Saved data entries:
-.-.-

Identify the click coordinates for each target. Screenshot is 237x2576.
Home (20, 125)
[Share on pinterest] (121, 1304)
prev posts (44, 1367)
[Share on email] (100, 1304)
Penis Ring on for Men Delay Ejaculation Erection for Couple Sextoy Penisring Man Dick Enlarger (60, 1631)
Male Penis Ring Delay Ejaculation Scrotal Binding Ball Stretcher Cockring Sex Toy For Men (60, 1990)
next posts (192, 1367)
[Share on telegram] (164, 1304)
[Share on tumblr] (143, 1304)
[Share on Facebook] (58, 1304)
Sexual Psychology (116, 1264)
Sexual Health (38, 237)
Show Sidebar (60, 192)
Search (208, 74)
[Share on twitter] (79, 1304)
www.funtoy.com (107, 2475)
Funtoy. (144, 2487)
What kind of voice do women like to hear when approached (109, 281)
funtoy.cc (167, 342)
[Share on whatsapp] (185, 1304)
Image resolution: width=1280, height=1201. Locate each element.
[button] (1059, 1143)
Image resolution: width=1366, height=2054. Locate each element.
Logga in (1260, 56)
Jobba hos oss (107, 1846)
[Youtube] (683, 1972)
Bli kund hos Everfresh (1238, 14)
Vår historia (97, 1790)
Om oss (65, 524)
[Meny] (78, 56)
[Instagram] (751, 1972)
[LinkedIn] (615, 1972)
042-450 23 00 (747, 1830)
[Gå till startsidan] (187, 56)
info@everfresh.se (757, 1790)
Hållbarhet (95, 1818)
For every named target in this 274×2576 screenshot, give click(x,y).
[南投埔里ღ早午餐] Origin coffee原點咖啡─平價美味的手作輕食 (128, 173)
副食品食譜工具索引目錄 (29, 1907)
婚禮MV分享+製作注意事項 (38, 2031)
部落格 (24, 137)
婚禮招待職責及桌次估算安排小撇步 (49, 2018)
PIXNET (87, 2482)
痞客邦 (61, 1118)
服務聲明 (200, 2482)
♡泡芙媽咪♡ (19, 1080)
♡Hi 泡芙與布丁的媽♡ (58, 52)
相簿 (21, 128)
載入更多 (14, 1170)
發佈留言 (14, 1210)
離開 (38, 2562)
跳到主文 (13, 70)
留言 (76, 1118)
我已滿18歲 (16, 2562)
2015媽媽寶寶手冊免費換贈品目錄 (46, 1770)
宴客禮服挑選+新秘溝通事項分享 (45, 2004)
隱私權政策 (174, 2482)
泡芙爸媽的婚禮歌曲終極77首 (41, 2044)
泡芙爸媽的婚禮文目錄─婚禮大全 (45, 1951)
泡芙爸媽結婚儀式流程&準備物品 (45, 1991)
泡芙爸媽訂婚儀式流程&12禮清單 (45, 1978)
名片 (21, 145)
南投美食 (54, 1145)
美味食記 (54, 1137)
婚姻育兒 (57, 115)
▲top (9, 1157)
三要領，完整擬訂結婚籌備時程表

-.-.-

Proceeding from the line containing "[Share on tumblr] (143, 1304)" through the line containing "What kind of", transcribe the lines above exactly, both end lines included.

[Share on tumblr] (143, 1304)
[Share on Facebook] (58, 1304)
Sexual Psychology (116, 1264)
Sexual Health (38, 237)
Show Sidebar (60, 192)
Search (208, 74)
[Share on twitter] (79, 1304)
www.funtoy.com (107, 2475)
Funtoy. (144, 2487)
What kind of voice do women like to hear when approached (109, 281)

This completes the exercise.